Copper and zinc effects on bradykinin conformation, oligomerization and activity

Besides the role of bradykinin (BK) as an inflammatory mediator, this peptide has been also proposed to have an important anti-inflammatory role in Alzheimer’s Disease (AD) (1, 2). Although copper and zinc dyshomeostasis have been demonstrated to be largely involved with the development of AD, a detailed study of the interaction of BK with these two metal ions has never been addressed. In this work, we have applied mass spectrometry, circular dichroism as well as computational methods in order to assess if copper and zinc have the ability to modulate BK conformation and oligomerization or have an effect on its stability and proneness to degradation by insulin-degrading enzyme, a metalloprotease considered to be involved in AD (3). Moreover the biochemical analyses of BK activity on monocyte cell culture (THP 1 Cell Line human) confirmed the metals effect, showing changes in the signaling cascade mediated by the BK receptor.
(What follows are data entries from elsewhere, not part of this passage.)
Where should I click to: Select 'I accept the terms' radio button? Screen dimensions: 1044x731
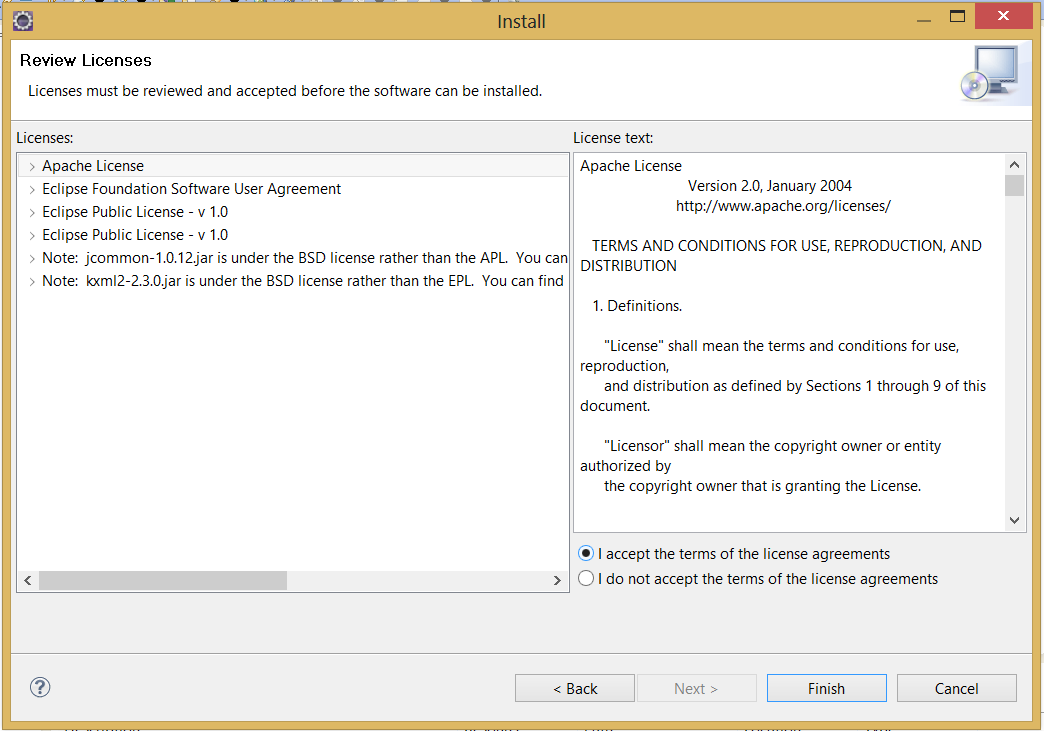(x=586, y=554)
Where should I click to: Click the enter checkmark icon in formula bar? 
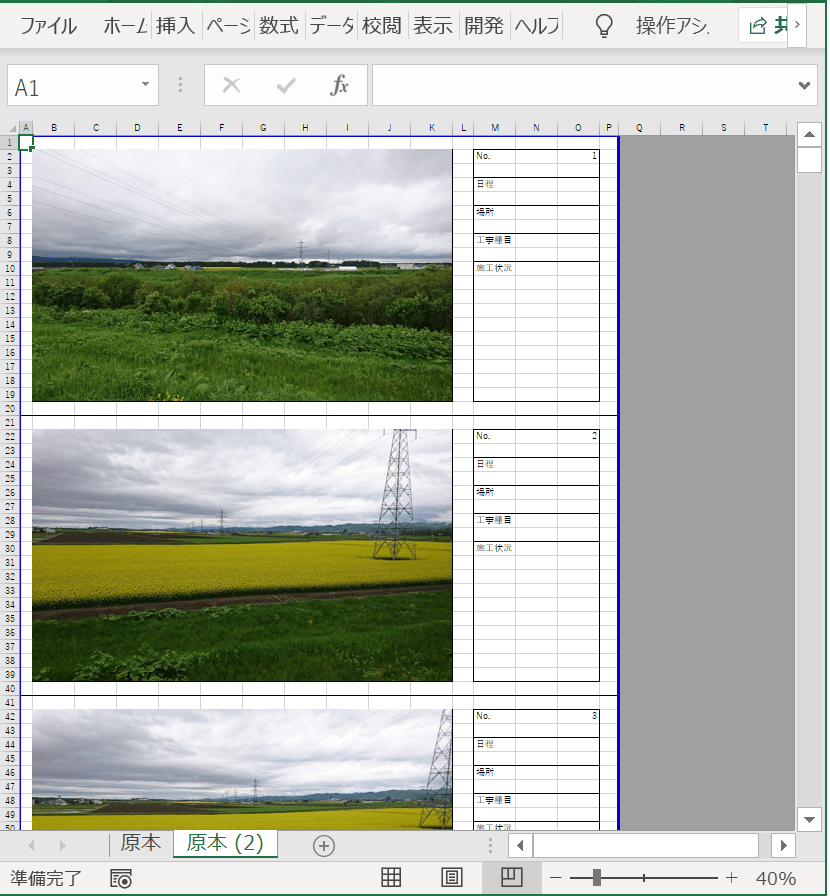point(286,86)
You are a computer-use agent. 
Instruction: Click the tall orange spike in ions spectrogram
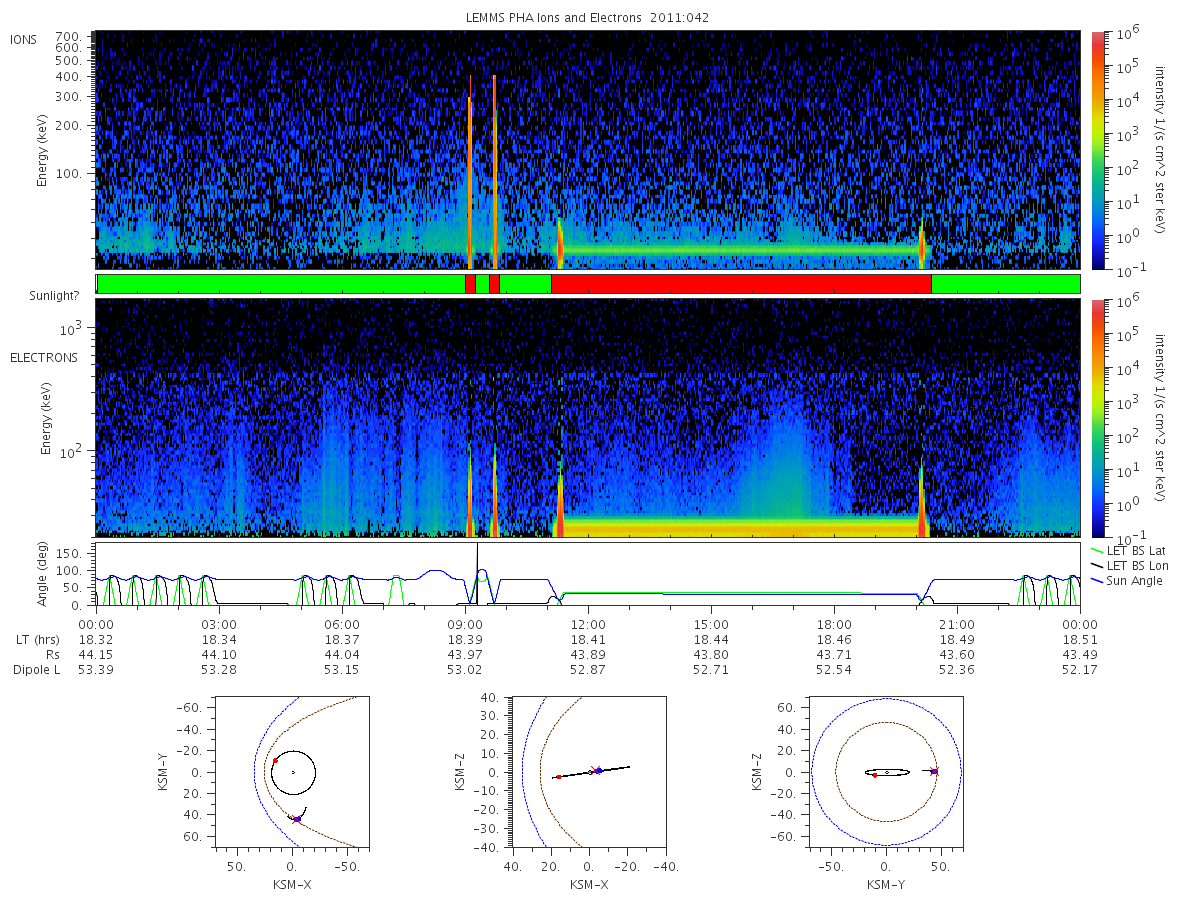(494, 170)
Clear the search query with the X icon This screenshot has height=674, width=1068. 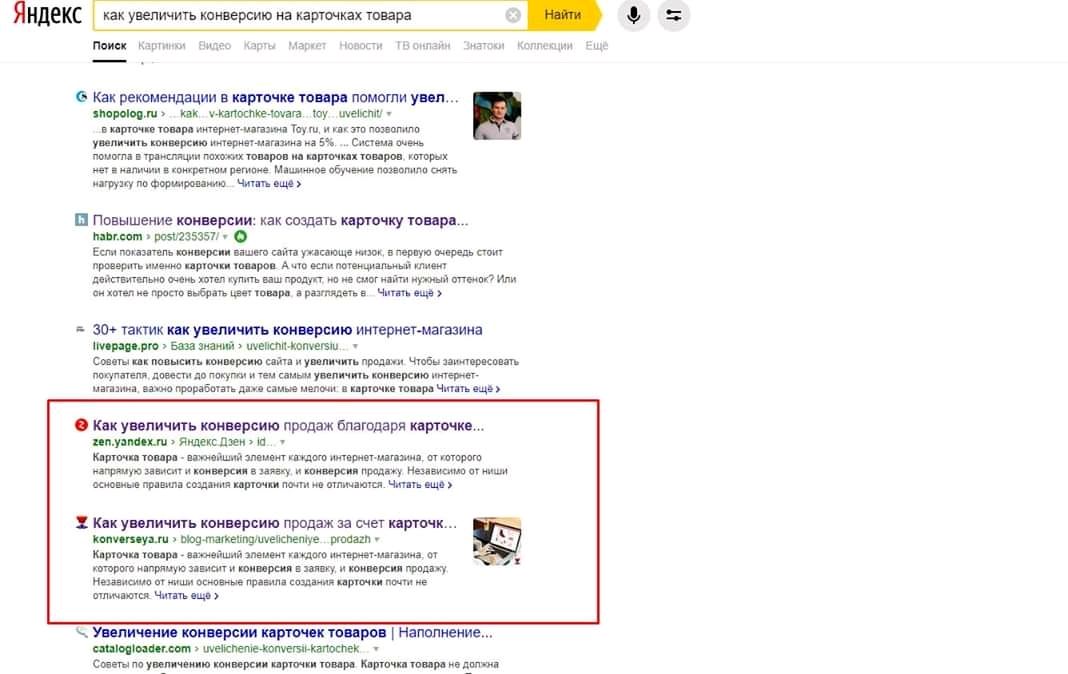point(513,15)
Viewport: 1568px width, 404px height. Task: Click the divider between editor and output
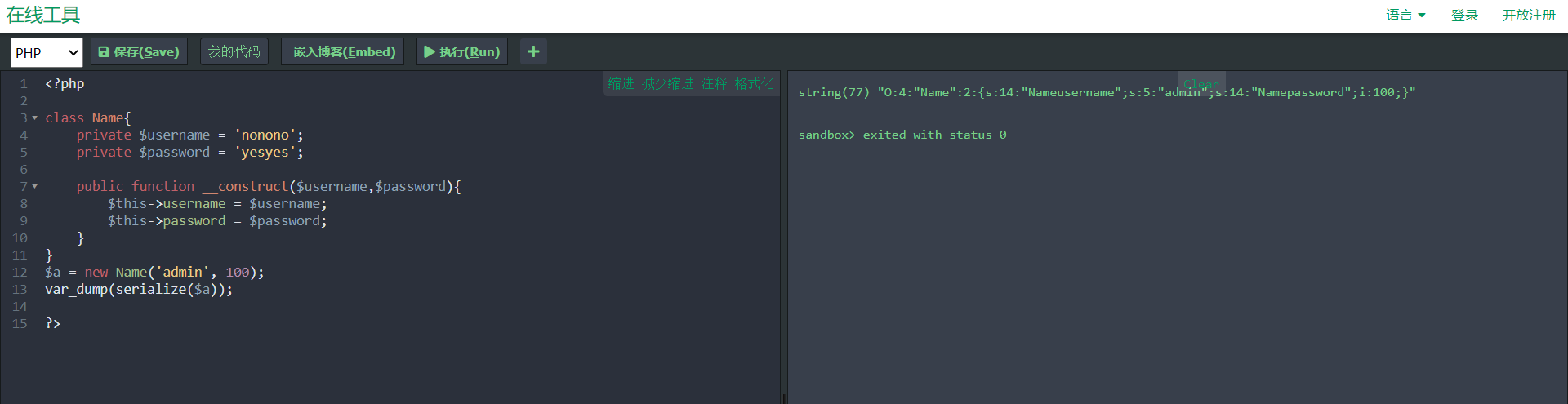click(x=784, y=237)
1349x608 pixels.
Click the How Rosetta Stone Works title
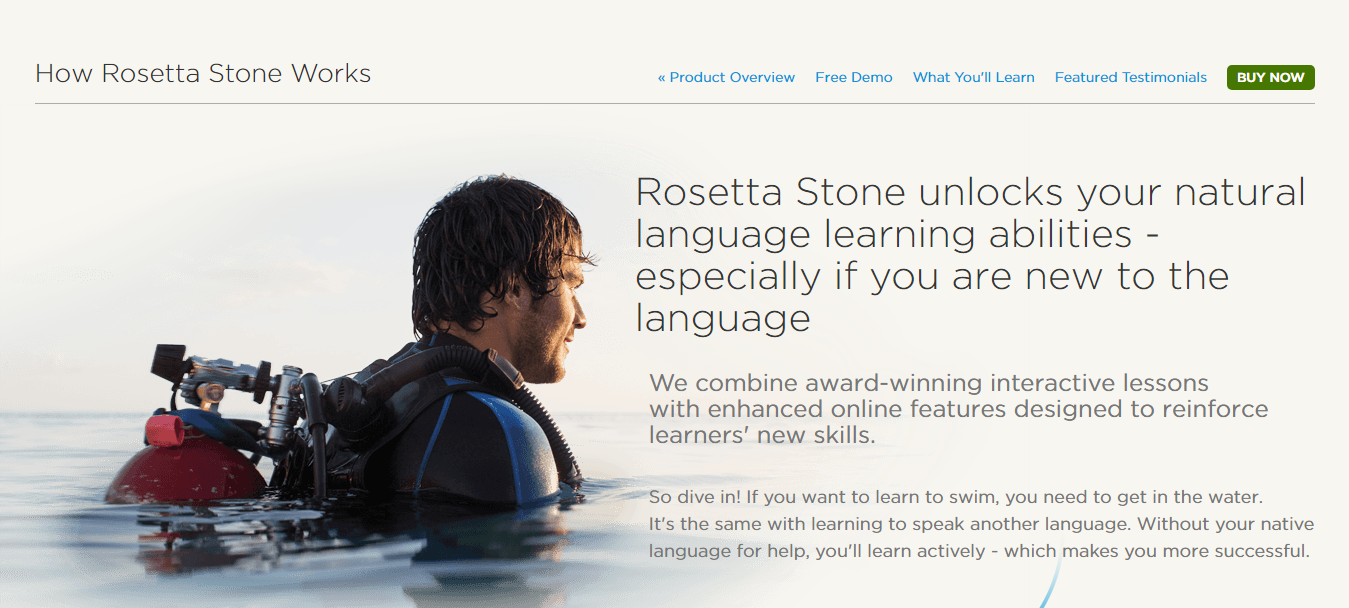coord(203,73)
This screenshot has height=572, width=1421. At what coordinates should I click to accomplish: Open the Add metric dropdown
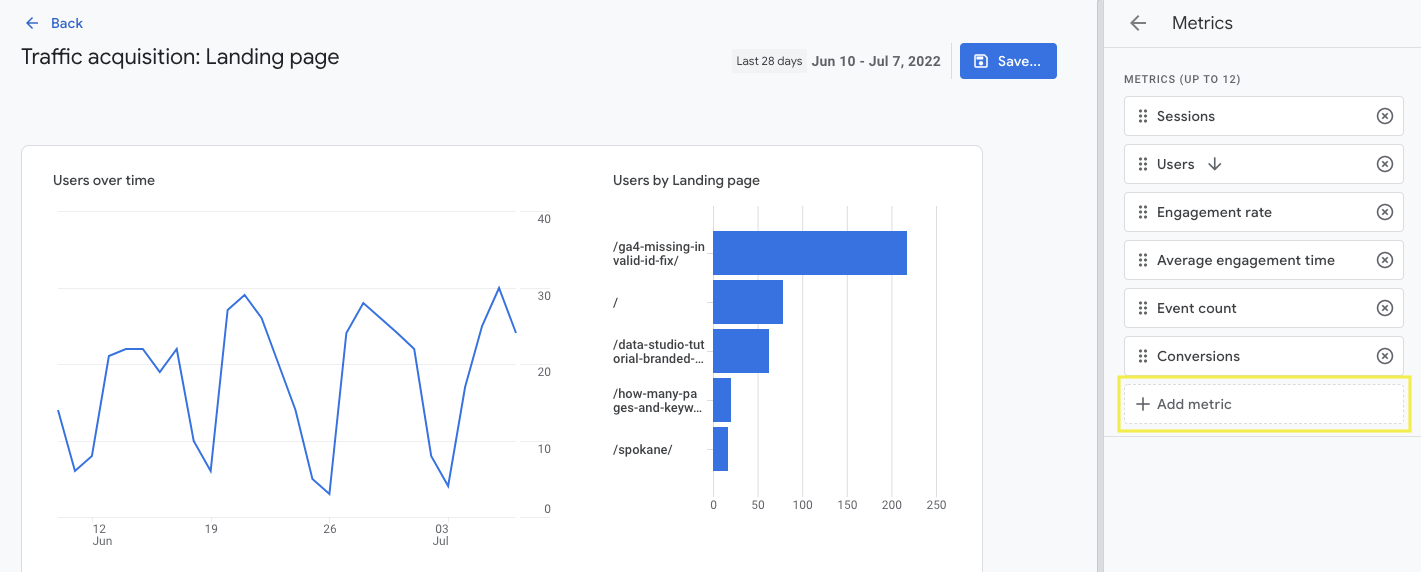[1263, 404]
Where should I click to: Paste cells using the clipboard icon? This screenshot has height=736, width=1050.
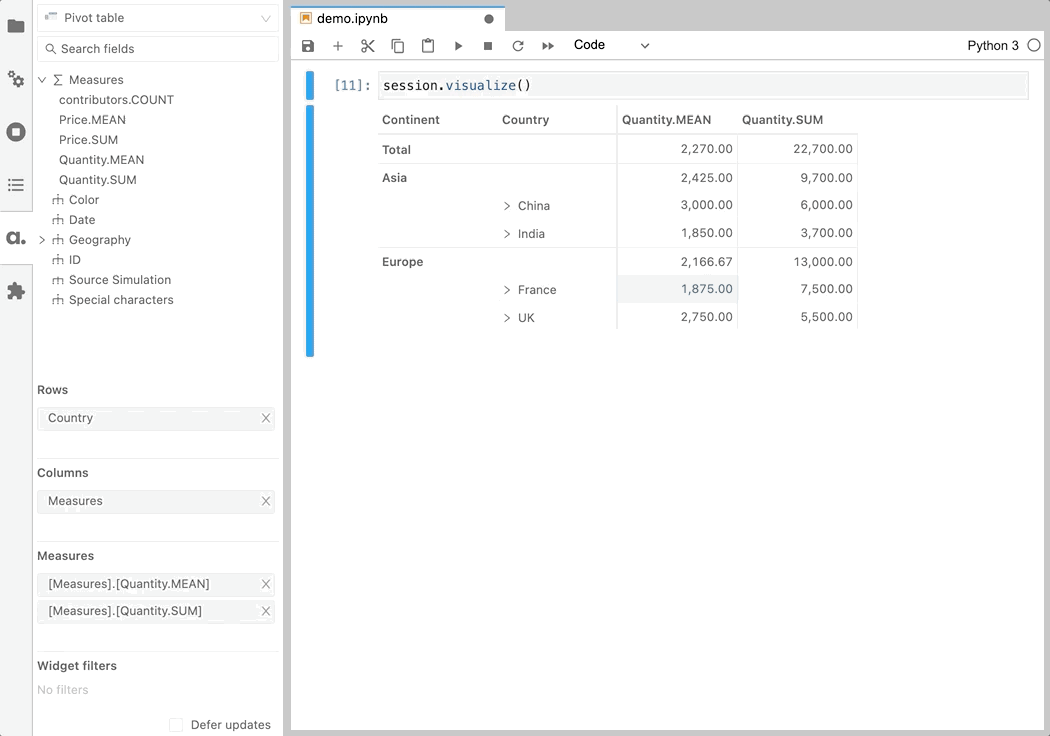[x=428, y=46]
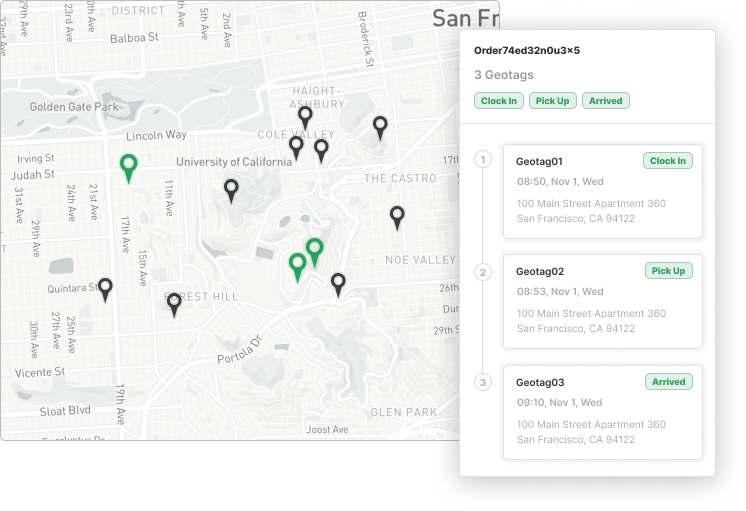Open the Geotag01 card
Image resolution: width=746 pixels, height=511 pixels.
click(602, 191)
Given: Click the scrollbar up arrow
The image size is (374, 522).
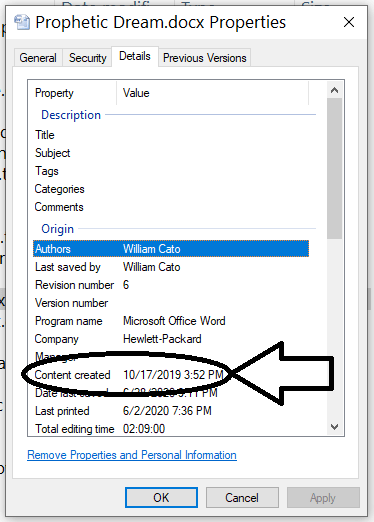Looking at the screenshot, I should [x=334, y=90].
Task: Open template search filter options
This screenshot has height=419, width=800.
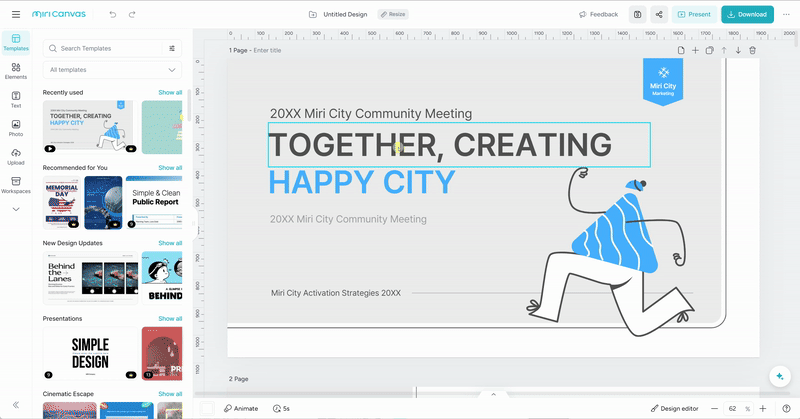Action: [x=172, y=48]
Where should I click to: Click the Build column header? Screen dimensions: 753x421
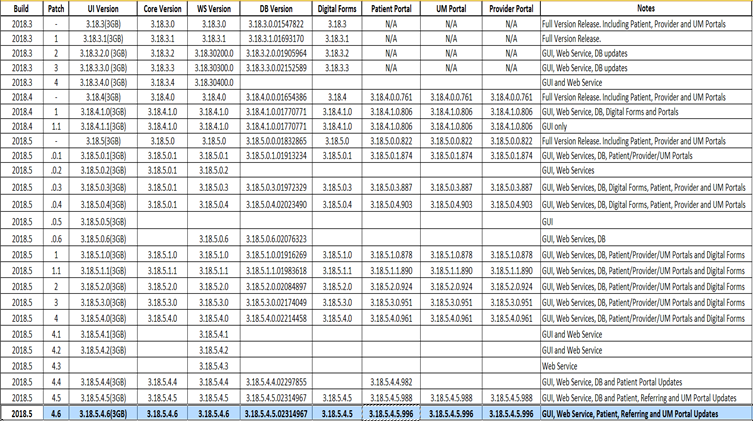[22, 6]
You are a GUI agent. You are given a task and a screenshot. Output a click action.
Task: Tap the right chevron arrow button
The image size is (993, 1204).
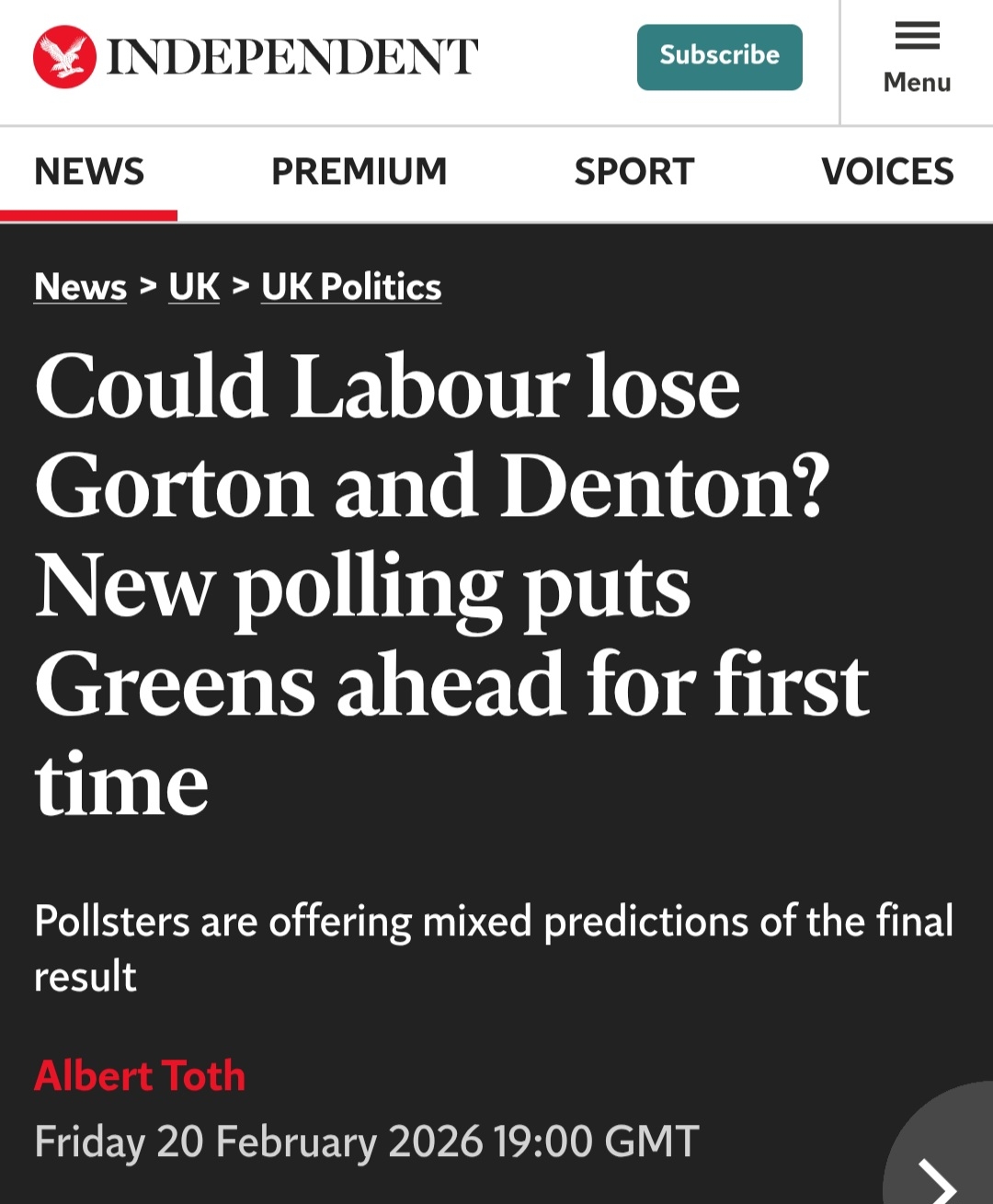point(940,1177)
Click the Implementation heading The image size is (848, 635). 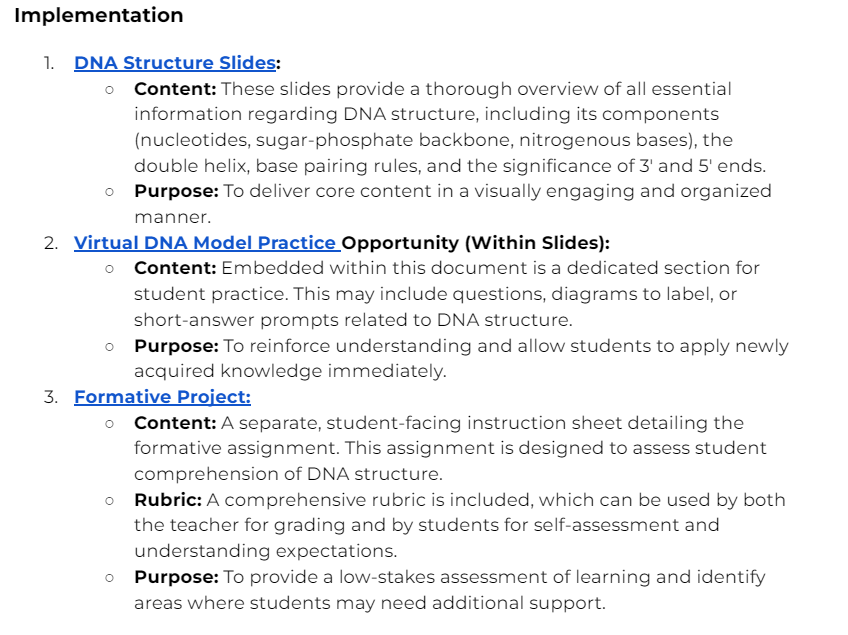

The results obtained open to further role of metal ions, particularly copper, in the development and outcome of neuroinflammatory diseases.[1] Viel T.A. and Buck H.S. 2011 Kallikrein-Kinin system mediated inflammation in Alzheimer's disease in vivo. Cur. Alzheimer Res. 8, 59–66.[2] Walker K., Perkins M. and Dray A. 1995 Kinins and kinin receptors in the nervous system, Neuroch. Int., 26, 1–26.[3] Bellia F. and Grasso G. 2014 The role of copper(II) and zinc(II) in the degradation of human and murine IAPP by insulin-degrading enzyme. J. Mass Spectrom. 49, 274–279.